What means بينا in the expression يلا بينا "let's go" ? I think it doesn't mean "to go" ...


----------



## Kinan

It comes from هيا بنا


----------



## mariu5

Thank you, Kinan!


----------



## Aliph

Kinan said:


> It comes from هيا بنا


What does هَيّا بِنا mean literally? There was in the past a free online Arabic course of the European Union with this name.


----------



## Amirali1383koohi

I foundthe meaning of  this word on this site,.
I think this site can help you.
ـ هيا بنا - الترجمة إلى الإنجليزية - أمثلة العربية | Reverso Context


----------



## Aliph

That’s nice Amirali but I wonder how it is formed.

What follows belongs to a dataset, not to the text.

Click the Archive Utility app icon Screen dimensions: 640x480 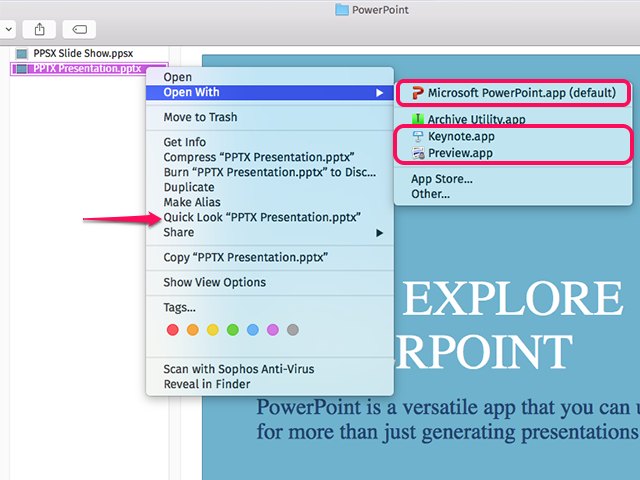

Is هيا a verb? And بنا looks like the preposition ب and the suffix نا = first personal plural = by us?


----------



## Sun-Shine

Aliph said:


> That’s nice Amirali but I wonder how it is formed. Is هيا a verb?


هيّا: اسم فعل أمر


> And بنا looks like the preposition ب and the suffix نا.


Correct.


----------



## Amirali1383koohi

Aliph said:


> That’s nice Amirali but I wonder how it is formed. Is هيا a verb? And بنا looks like the preposition ب and the suffix نا = first personal plural = by us?


The word (هیّا) is a verb.
It means (come on!) or (let's go!) or (make haste! ) and (quick!).
I think the word (بنا) here means (With us) .
So the sentence can be translated : let's go (with us).


----------



## elroy

Amirali1383koohi said:


> The word (هیّا) is a verb.


 Is it?  What is the root, and what are the فَعَلَ/يَفْعَل forms?  And what does it mean?


----------



## Amirali1383koohi

elroy said:


> Is it?  What is the root, and what are the فَعَلَ/يَفْعَل forms?  And what does it mean?


Actually, I think it doesn't have the (یفعل) and (فعل).
It means (let's go).
Unfortunately I have no idea about the root of the word (هیّا).
As you know, I'm not an Arab! My answer may not be right!


----------



## Sun-Shine

> هيّا: اسم فعل أمر


----------



## Aliph

Mawreed dictionary translates هَيَّأَ with to prepare. According to Aratools the root would be ه ي أا


----------



## elroy

Sun-Shine said:


> هيّا: اسم فعل أمر


 I’ve never heard that term before.  What does it mean?  And are you saying it’s an اسم وليس فعل? 


Aliph said:


> هَيَّأَ


 هيأ and هيا are different words.


----------



## Aliph

So one is an interjection that means "lets go" and the other is a verb. Right?


----------



## elroy

Well, the jury’s still out on what exactly هيا is, but yes, هيأ is a verb, and the two words mean different things.


----------



## Sun-Shine

elroy said:


> I’ve never heard that term before.  What does it mean?  And are you saying it’s an اسم وليس فعل?


I don't know if it's considered a noun /a verb (it resembles both) or it has a separate category/group.
اسم الفعل : كلمة مبنية تدل على معنى الفعل
"أمثلة: "صه" بمعنى "اسكت
"َهيهات" بمعنى "بَعُد"
"رويدك" بمعنى "تمهل"

اسم الفعل
اسم الفعل


----------



## elroy

Ah, then it’s an اسم.  In Arabic there are only three categories: اسم وفعل وحرف.

Thanks!


----------



## Sun-Shine

elroy said:


> Ah, then it’s an اسم.  In Arabic there are only three categories: اسم وفعل وحرف.


I found this.

:ج10-اختلف النحاة في أسماء الأفعال على النحو الآتي 
.جمهور البصريين: يرون أنها أسماء قامت مقام الأفعال في العمل- 
.جمهور الكوفيين: يرون أنها أفعال- 
.أبو جعفر أحمد بن صابر: يرى أنها نوع خاص، ليست أفعالًا وليست أسماء- ​


----------